Send back the listing, word for word.

INPUT FOR THIS TASK:
[Start of section]

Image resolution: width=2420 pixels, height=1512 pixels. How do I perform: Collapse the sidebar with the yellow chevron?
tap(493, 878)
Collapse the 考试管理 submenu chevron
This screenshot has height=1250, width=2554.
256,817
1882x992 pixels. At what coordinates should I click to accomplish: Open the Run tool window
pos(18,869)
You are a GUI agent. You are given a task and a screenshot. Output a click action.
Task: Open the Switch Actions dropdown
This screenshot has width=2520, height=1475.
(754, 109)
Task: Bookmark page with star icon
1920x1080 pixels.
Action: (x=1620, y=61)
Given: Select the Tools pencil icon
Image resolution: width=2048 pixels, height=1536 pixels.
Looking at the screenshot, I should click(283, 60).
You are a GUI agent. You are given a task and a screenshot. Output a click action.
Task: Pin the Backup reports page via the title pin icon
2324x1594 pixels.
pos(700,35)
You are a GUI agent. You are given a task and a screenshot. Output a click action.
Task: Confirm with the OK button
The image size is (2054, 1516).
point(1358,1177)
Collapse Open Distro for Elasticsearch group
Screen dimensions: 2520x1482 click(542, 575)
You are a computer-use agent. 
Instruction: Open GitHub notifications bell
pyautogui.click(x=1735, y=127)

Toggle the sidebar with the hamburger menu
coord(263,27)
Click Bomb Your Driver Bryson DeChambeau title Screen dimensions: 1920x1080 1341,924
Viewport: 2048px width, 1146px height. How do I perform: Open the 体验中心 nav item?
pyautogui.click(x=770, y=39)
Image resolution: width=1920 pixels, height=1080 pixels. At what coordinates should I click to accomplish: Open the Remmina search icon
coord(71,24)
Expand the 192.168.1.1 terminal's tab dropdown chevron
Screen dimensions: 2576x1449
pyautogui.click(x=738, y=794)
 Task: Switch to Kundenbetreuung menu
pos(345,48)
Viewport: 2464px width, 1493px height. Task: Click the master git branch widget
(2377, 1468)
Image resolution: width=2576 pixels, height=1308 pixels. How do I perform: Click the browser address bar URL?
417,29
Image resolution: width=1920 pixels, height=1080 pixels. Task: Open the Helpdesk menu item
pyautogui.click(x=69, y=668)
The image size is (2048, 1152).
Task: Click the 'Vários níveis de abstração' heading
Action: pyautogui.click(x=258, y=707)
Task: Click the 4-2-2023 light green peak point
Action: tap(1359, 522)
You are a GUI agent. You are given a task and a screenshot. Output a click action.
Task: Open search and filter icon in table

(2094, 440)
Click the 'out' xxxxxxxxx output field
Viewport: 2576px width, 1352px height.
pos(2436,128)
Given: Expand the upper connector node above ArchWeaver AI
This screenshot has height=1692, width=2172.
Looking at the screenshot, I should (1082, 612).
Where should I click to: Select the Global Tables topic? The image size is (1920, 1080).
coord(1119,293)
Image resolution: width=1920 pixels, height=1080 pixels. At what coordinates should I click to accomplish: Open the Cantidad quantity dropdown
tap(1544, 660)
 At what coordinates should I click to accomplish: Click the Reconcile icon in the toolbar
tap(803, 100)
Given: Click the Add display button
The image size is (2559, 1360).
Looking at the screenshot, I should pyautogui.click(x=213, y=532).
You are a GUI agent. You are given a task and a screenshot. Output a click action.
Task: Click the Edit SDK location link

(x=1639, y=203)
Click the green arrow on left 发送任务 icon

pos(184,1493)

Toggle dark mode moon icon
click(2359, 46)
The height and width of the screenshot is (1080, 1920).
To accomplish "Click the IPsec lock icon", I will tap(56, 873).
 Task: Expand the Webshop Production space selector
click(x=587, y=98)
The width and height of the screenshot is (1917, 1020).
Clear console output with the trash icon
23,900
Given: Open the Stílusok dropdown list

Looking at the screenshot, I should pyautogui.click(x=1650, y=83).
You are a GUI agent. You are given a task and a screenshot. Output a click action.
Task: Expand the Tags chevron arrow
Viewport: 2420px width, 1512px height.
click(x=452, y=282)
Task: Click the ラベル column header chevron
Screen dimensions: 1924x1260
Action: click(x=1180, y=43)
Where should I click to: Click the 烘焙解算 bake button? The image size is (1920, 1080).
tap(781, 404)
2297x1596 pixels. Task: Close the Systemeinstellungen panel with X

[End of section]

WRITTEN ANSWER:
Image resolution: width=2420 pixels, height=1512 pixels. How do I perform: Collapse the sidebar with the yellow chevron?
tap(493, 878)
Collapse the 考试管理 submenu chevron
This screenshot has height=1250, width=2554.
256,817
1882x992 pixels. At what coordinates should I click to accomplish: Open the Run tool window
pos(18,869)
You are a GUI agent. You are given a task and a screenshot. Output a click action.
Task: Open the Switch Actions dropdown
This screenshot has width=2520, height=1475.
(754, 109)
Task: Bookmark page with star icon
1920x1080 pixels.
Action: (x=1620, y=61)
Given: Select the Tools pencil icon
Image resolution: width=2048 pixels, height=1536 pixels.
Looking at the screenshot, I should click(283, 60).
You are a GUI agent. You are given a task and a screenshot. Output a click action.
Task: Pin the Backup reports page via the title pin icon
2324x1594 pixels.
pos(700,35)
You are a GUI agent. You are given a task and a screenshot. Output a click action.
Task: Confirm with the OK button
The image size is (2054, 1516).
point(1358,1177)
Collapse Open Distro for Elasticsearch group
Screen dimensions: 2520x1482 click(542, 575)
You are a computer-use agent. 
Instruction: Open GitHub notifications bell
pyautogui.click(x=1735, y=127)

Toggle the sidebar with the hamburger menu
coord(263,27)
Click Bomb Your Driver Bryson DeChambeau title Screen dimensions: 1920x1080 1341,924
Viewport: 2048px width, 1146px height. How do I perform: Open the 体验中心 nav item?
pyautogui.click(x=770, y=39)
Image resolution: width=1920 pixels, height=1080 pixels. At what coordinates should I click to accomplish: Open the Remmina search icon
coord(71,24)
Expand the 192.168.1.1 terminal's tab dropdown chevron
Screen dimensions: 2576x1449
pyautogui.click(x=738, y=794)
 Task: Switch to Kundenbetreuung menu
pos(345,48)
Viewport: 2464px width, 1493px height. Task: Click the master git branch widget
(2377, 1468)
Image resolution: width=2576 pixels, height=1308 pixels. How do I perform: Click the browser address bar URL?
417,29
Image resolution: width=1920 pixels, height=1080 pixels. Task: Open the Helpdesk menu item
pyautogui.click(x=69, y=668)
The image size is (2048, 1152).
Task: Click the 'Vários níveis de abstração' heading
Action: pyautogui.click(x=258, y=707)
Task: Click the 4-2-2023 light green peak point
Action: tap(1359, 522)
You are a GUI agent. You are given a task and a screenshot. Output a click action.
Task: Open search and filter icon in table

(2094, 440)
Click the 'out' xxxxxxxxx output field
Viewport: 2576px width, 1352px height.
pos(2436,128)
Given: Expand the upper connector node above ArchWeaver AI
This screenshot has height=1692, width=2172.
Looking at the screenshot, I should (1082, 612).
Where should I click to: Select the Global Tables topic? The image size is (1920, 1080).
coord(1119,293)
Image resolution: width=1920 pixels, height=1080 pixels. At what coordinates should I click to accomplish: Open the Cantidad quantity dropdown
tap(1544, 660)
 At what coordinates should I click to accomplish: Click the Reconcile icon in the toolbar
tap(803, 100)
Given: Click the Add display button
The image size is (2559, 1360).
Looking at the screenshot, I should pyautogui.click(x=213, y=532).
You are a GUI agent. You are given a task and a screenshot. Output a click action.
Task: Click the Edit SDK location link

(x=1639, y=203)
Click the green arrow on left 发送任务 icon

pos(184,1493)

Toggle dark mode moon icon
click(2359, 46)
The height and width of the screenshot is (1080, 1920).
To accomplish "Click the IPsec lock icon", I will tap(56, 873).
 Task: Expand the Webshop Production space selector
click(x=587, y=98)
The width and height of the screenshot is (1917, 1020).
Clear console output with the trash icon
23,900
Given: Open the Stílusok dropdown list

Looking at the screenshot, I should pyautogui.click(x=1650, y=83).
You are a GUI agent. You are given a task and a screenshot. Output a click action.
Task: Expand the Tags chevron arrow
Viewport: 2420px width, 1512px height.
click(x=452, y=282)
Task: Click the ラベル column header chevron
Screen dimensions: 1924x1260
Action: click(x=1180, y=43)
Where should I click to: Click the 烘焙解算 bake button? The image size is (1920, 1080).
tap(781, 404)
2297x1596 pixels. Task: Close the Systemeinstellungen panel with X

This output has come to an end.